Traditional Christmas celebrations created lifelong memories. Those families with rich Yuletide traditions recall Christmases both as children and adults. People remember the sense of sacrality in the Church, home, and public places.
Some devotions for the day included special prayers or reading the Gospel account of the Nativity. Some prayed the Joyful Mysteries of the Rosary. Others gathered for a banquet using their best china. Everyone opened gifts and sang Christmas carols. This is in contrast to today, when Christmas can be similar to other days.
This family celebration was extended into the community. Stores piped in traditional Christmas carols over their sound systems. Special Christmas candles were sold at stores during this time. To the delight of the children, Christmas candy was also offered to create the impression in the child’s mind that Christmas was important and special. Cities and small towns commonly displayed Nativity scenes, as did stores, courthouses and businesses.
Larger cities used to have stores that sold Christmas items all year round. Some had a large variety of different nativity sets from around the world.

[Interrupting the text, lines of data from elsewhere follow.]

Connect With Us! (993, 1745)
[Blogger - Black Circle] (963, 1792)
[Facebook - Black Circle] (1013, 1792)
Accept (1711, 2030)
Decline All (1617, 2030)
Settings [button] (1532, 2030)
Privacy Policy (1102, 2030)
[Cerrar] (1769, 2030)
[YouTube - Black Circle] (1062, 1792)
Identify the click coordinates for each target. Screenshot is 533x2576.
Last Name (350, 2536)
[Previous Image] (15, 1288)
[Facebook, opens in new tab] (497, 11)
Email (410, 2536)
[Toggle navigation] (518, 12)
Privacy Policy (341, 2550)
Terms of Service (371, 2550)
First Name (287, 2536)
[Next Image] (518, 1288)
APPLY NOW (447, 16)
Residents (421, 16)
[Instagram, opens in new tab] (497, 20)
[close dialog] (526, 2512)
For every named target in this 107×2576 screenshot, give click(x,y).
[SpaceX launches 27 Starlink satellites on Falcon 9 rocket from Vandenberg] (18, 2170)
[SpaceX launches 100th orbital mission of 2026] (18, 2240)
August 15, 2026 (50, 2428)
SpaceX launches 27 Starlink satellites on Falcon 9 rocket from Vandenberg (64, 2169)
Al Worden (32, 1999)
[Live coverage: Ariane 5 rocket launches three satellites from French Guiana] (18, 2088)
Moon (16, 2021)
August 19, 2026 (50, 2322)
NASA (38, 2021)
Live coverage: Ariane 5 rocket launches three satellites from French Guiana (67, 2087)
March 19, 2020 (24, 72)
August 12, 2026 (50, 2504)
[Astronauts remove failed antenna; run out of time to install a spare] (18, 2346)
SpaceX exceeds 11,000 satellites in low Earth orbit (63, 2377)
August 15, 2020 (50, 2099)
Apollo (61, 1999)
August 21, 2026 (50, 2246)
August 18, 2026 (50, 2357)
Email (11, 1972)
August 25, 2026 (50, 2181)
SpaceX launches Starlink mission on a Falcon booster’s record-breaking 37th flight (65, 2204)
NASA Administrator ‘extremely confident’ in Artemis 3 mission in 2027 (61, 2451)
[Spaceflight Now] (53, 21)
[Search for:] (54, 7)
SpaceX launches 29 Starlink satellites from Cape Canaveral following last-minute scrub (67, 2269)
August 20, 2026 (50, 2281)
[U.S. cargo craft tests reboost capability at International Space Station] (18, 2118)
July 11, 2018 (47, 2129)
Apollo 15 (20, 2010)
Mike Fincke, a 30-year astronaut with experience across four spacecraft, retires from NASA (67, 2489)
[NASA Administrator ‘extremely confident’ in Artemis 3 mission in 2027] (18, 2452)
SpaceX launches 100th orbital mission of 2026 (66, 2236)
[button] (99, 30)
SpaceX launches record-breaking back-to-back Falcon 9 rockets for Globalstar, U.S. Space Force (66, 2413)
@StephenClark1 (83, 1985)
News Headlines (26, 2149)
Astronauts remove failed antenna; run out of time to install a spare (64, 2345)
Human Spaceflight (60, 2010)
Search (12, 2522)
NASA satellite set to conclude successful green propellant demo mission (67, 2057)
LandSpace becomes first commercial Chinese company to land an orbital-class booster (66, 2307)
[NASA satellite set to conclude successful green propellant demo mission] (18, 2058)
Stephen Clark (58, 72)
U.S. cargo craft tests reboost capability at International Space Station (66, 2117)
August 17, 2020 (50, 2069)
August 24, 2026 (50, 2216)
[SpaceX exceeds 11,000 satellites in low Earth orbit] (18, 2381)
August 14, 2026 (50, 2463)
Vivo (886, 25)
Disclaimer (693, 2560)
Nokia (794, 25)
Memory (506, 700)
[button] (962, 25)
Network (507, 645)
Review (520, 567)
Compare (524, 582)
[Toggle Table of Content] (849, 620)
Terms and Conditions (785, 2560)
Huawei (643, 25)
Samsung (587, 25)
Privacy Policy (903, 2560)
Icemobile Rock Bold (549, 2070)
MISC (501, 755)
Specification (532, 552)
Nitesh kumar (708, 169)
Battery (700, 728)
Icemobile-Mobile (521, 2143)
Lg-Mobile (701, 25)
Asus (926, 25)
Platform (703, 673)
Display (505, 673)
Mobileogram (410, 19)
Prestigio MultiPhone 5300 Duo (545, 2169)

There were also lights, ornaments and decorations.
Those who believe in Christmas can win this silent war against Christmas by going on the offensive. Traditional Christmas customs should be dusted off and practiced. Ask older relatives how Christmas used to be celebrated. Research past Christmas customs online or in books. Develop your own Catholic customs that can be handed down as traditions.
To keep Christ in Christmas, consider holding a Christmas Public Square Rosary Rally during Advent to encourage others to seek the true meaning of Christmas. Sing loudly Christmas carols with family and friends as yet another way to end the silent war on Christmas. It is never too late to welcome the Christ Child into the home and community.